-- Materials provided start --
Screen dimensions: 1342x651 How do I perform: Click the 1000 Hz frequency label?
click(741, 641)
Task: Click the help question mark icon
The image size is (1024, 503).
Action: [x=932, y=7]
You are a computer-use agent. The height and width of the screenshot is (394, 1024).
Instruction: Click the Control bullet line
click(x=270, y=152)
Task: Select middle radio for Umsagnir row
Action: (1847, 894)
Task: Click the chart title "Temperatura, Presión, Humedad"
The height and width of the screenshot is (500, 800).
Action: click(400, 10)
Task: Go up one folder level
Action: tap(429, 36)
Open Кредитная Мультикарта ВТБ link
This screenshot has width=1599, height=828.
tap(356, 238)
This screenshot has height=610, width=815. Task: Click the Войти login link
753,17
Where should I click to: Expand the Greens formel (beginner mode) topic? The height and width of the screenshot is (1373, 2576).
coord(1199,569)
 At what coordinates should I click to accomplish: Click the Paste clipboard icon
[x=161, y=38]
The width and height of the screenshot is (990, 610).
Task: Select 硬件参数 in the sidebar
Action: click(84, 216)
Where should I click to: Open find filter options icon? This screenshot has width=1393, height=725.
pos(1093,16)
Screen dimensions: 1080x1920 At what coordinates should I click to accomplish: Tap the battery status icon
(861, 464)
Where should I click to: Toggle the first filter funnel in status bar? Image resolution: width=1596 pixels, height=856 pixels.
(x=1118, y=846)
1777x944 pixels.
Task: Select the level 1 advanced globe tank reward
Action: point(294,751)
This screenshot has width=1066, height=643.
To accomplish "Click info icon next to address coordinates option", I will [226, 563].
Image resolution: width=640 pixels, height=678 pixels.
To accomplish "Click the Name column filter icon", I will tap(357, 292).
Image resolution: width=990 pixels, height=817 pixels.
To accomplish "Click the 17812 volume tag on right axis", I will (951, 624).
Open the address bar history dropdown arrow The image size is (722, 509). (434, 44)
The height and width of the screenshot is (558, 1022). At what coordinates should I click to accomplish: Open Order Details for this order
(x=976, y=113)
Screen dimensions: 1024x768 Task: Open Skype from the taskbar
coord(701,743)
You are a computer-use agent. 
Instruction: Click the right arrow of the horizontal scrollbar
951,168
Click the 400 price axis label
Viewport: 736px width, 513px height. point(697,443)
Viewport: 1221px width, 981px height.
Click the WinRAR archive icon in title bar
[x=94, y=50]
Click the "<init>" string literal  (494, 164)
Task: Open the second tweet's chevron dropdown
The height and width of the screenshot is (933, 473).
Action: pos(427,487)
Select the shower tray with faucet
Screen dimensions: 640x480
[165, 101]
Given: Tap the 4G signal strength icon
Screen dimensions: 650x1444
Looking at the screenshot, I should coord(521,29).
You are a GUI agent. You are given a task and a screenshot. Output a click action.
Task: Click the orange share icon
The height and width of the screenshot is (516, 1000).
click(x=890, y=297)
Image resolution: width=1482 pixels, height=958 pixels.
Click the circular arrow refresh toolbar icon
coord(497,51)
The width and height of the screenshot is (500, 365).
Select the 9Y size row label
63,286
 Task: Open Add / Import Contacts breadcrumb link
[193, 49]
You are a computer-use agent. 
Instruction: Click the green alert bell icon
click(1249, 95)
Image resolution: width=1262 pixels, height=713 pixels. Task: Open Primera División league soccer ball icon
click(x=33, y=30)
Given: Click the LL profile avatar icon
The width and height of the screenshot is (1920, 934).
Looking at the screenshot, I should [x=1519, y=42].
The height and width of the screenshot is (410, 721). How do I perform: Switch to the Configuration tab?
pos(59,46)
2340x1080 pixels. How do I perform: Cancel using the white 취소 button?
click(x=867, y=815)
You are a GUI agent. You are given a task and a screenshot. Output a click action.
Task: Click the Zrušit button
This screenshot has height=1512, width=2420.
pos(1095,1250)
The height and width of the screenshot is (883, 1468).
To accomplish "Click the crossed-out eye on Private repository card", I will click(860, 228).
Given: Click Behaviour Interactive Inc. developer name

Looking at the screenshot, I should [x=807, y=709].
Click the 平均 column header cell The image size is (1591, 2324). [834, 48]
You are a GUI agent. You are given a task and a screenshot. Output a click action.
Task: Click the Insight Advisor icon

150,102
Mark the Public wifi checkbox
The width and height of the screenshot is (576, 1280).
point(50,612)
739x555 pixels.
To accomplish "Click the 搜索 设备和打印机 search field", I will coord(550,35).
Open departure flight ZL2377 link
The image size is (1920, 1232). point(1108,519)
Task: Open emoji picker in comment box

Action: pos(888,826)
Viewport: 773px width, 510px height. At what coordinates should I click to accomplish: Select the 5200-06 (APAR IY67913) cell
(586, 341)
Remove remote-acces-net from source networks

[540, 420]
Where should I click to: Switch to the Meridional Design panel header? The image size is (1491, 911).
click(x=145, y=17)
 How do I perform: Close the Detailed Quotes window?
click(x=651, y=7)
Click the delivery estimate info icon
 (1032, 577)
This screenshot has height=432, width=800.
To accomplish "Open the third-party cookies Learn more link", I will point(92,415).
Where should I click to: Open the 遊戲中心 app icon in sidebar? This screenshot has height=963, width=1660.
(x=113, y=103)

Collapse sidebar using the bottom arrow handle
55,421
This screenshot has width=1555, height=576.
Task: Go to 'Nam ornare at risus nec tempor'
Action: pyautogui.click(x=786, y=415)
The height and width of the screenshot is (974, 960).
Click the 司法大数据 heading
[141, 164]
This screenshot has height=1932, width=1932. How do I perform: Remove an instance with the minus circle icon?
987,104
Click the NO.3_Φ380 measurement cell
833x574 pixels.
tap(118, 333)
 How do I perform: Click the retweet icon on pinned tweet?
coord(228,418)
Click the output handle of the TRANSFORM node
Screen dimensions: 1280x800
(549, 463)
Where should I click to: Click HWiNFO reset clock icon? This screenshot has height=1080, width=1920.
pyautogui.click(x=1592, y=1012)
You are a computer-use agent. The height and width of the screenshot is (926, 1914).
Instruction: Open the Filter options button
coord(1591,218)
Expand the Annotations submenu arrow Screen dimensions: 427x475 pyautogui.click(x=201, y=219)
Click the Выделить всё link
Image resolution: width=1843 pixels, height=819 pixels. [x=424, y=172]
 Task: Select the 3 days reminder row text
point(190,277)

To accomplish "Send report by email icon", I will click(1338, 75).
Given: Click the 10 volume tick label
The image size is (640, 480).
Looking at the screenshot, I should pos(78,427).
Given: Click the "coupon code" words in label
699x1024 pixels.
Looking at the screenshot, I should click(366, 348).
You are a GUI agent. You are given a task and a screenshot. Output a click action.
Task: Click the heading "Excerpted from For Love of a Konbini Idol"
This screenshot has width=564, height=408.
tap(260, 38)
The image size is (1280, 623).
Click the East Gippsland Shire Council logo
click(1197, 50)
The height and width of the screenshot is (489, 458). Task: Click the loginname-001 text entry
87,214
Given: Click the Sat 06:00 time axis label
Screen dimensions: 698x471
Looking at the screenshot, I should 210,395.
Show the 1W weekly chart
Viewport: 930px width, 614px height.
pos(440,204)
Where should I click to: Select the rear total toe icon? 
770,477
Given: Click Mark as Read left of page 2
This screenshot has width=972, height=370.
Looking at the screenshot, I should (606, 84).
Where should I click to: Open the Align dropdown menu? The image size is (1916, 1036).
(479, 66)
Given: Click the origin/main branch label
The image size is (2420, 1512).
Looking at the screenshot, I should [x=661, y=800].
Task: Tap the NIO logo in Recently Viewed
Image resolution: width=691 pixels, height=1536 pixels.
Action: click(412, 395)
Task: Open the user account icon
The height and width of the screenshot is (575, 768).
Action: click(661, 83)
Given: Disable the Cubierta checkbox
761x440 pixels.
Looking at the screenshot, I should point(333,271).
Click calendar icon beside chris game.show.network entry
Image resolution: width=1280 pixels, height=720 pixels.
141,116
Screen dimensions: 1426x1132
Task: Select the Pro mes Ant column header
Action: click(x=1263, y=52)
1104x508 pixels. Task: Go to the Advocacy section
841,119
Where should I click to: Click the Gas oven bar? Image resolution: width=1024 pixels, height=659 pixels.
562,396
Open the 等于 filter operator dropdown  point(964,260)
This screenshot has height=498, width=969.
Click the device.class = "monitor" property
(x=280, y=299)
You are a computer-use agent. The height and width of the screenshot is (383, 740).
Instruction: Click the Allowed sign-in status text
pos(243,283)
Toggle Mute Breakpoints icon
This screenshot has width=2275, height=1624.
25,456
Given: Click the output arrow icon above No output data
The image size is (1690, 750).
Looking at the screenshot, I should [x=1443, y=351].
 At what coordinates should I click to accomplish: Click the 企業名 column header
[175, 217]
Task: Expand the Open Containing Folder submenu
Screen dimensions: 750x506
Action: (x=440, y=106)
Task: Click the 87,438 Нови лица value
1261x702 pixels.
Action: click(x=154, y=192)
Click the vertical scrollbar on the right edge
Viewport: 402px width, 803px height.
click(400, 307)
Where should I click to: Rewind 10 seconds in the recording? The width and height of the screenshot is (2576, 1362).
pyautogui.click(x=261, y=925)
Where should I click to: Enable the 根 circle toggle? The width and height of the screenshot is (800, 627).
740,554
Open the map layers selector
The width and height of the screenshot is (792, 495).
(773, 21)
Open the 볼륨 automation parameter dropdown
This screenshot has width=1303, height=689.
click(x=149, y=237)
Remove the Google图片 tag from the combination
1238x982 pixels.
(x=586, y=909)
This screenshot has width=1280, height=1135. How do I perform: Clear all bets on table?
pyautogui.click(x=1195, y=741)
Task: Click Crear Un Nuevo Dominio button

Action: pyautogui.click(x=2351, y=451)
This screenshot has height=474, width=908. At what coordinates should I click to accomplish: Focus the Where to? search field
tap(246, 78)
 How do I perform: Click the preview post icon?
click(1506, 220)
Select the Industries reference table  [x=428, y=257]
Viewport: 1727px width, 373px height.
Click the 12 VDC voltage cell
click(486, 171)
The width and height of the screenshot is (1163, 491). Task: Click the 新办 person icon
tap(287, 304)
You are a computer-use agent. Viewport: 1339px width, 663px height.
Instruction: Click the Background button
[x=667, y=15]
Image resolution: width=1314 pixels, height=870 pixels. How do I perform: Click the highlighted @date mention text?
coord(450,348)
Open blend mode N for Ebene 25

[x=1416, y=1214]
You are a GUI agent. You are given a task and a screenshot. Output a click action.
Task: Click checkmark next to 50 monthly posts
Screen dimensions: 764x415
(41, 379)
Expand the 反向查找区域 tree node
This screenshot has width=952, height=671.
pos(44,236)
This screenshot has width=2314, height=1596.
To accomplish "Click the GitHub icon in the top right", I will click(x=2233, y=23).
-- Materials provided end --
## Exercise
Rewrite the records starting at the line that contains "How do I perform: Click the preview" and ending at the end of the records, replacing "Background" with "Foreground" and leaving everything else as it is.

## Response to the task
 How do I perform: Click the preview post icon?
click(1506, 220)
Select the Industries reference table  [x=428, y=257]
Viewport: 1727px width, 373px height.
Click the 12 VDC voltage cell
click(486, 171)
The width and height of the screenshot is (1163, 491). Task: Click the 新办 person icon
tap(287, 304)
You are a computer-use agent. Viewport: 1339px width, 663px height.
Instruction: Click the Foreground button
[x=667, y=15]
Image resolution: width=1314 pixels, height=870 pixels. How do I perform: Click the highlighted @date mention text?
coord(450,348)
Open blend mode N for Ebene 25

[x=1416, y=1214]
You are a GUI agent. You are given a task and a screenshot. Output a click action.
Task: Click checkmark next to 50 monthly posts
Screen dimensions: 764x415
(41, 379)
Expand the 反向查找区域 tree node
This screenshot has width=952, height=671.
pos(44,236)
This screenshot has width=2314, height=1596.
To accomplish "Click the GitHub icon in the top right", I will click(x=2233, y=23).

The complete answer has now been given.